Thoracic spine fracture–dislocations are often associated with SCI. Due to the inherited mechanical stability of the thoracic spine, as a result of the sagittal facets orientation and the presence of the costovertebral articulation, high energy trauma is required to create such a serious type of injury [10,11,12]. Motor vehicle accidents are the leading cause of thoracic spine fracture–dislocation, in fact, motor vehicle accidents are the leading cause of all types of spine fractures and SCIs in developing countries [13, 14]. Our individual, in this case, was a 19-year-old with a severe thoracic spine fracture–dislocation at the T7–T8 level and traumatic spondyloptosis with complete paraplegia as a result of a motor vehicle accident. It is well established that similar injuries should be treated with surgical fixation, aiming to reduce pain, prevent post traumatic spinal deformity and allowing for early rehabilitation [15,16,17,18,19]. This type of injury can be treated surgically by either anterior approach, posterior approach, or combined approach. A systematic review done by Zhu et al., comparing anterior versus posterior approaches in the treatment of thoracolumbar spine fractures, found that a posterior approach had significantly better canal decompression, less blood loss and shorter operative time [20].

Obied et al. reported three cases similar to ours treated by an all posterior approach with total vertebrectomy and spinal shortening in thoracic spine dislocation and complete paraplegia [8]. We decided to avoid an anterior approach in this individual so as to not cause any extra morbidity, particularly to the respiratory system, as the individual had multiple injuries including hemothorax, lung contusion, and DVT was with risk of developing pulmonary embolism with longer operative time.
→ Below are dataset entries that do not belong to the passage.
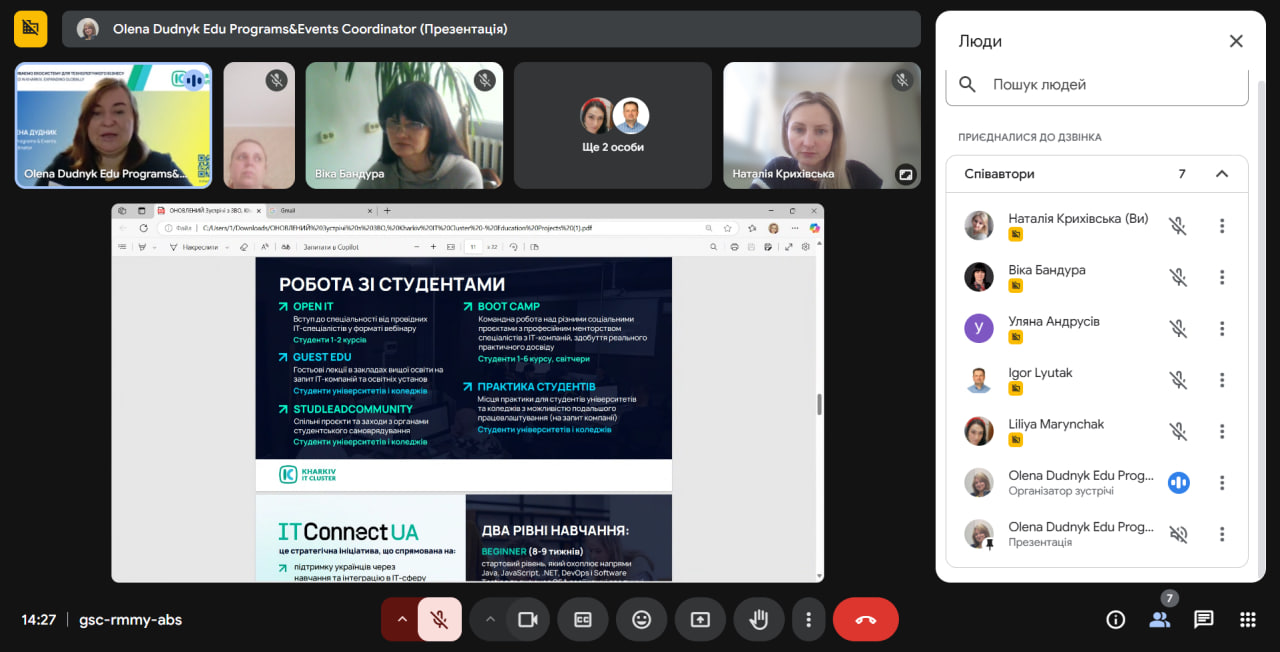This screenshot has width=1280, height=652.
Task: Open the chat panel icon
Action: click(x=1204, y=620)
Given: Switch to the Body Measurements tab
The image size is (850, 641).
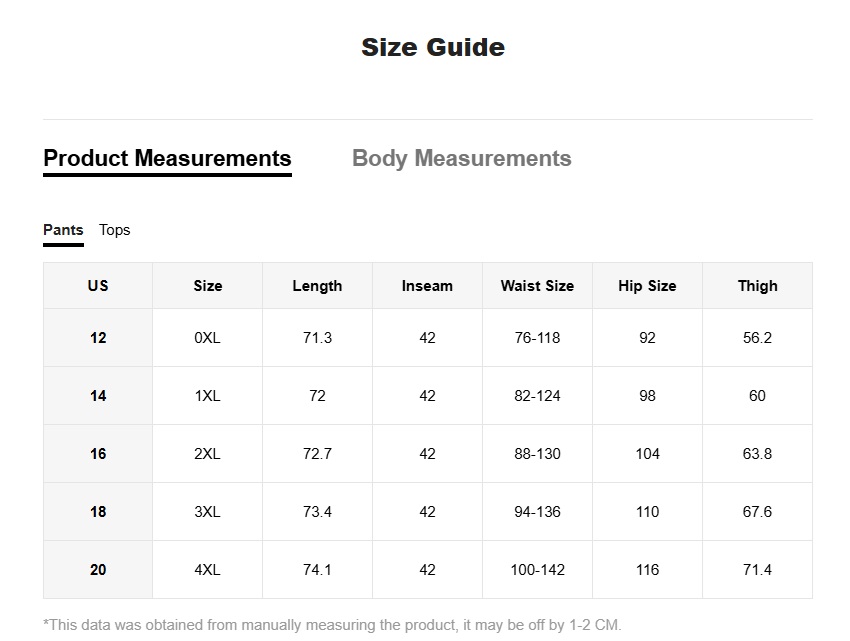Looking at the screenshot, I should (461, 158).
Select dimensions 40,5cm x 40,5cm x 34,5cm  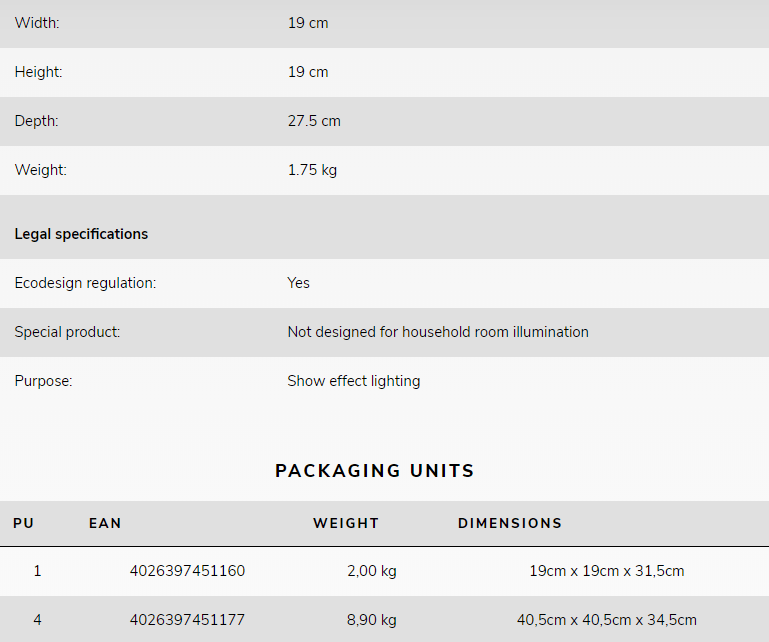click(607, 620)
Another advantage of the posterior approach was to minimize blood loss since the individual was on a therapeutic dose of anticoagulation to treat the DVT. A prophylactic inferior vena cava filter was inserted before the operation as the risk of DVT in an individual with a complete SCI is high, and it was removed post-operatively to lower the potential complications of keeping it [21,22,23].

The primary goal in thoracic spine fracture–dislocation surgery is the correction of the deformity, rigid fixation, and achieving proper bone fusion [7,8,9]. With the significant overlap at the fracture–dislocation site in this individual, we felt that we could achieve all the goals of the surgery by a posterior approach and vertebrectomy with spinal shortening. Another advantage of this procedure is achieving direct bone contact between the lower endplate of T7 and the upper endplate of T9, aiming for better fusion and stronger biomechanical construct. Following vertebrectomy, a reduction was achieved by using extended tap pedicle screws (also known as reduction screws) in the proximal segment that is displaced anteriorly (T4–T7) and the reduction was done sequentially to distribute the stress among all the eight screws.

For individuals presenting with significant thoracic fracture–dislocation with severe overlap and complete SCI, we recommend consideration of an all posterior approach, pedicle screws fixation, total vertebrectomy, and spinal shortening to achieve a solid construct with an excellent bone-to-bone contact and deformity correction.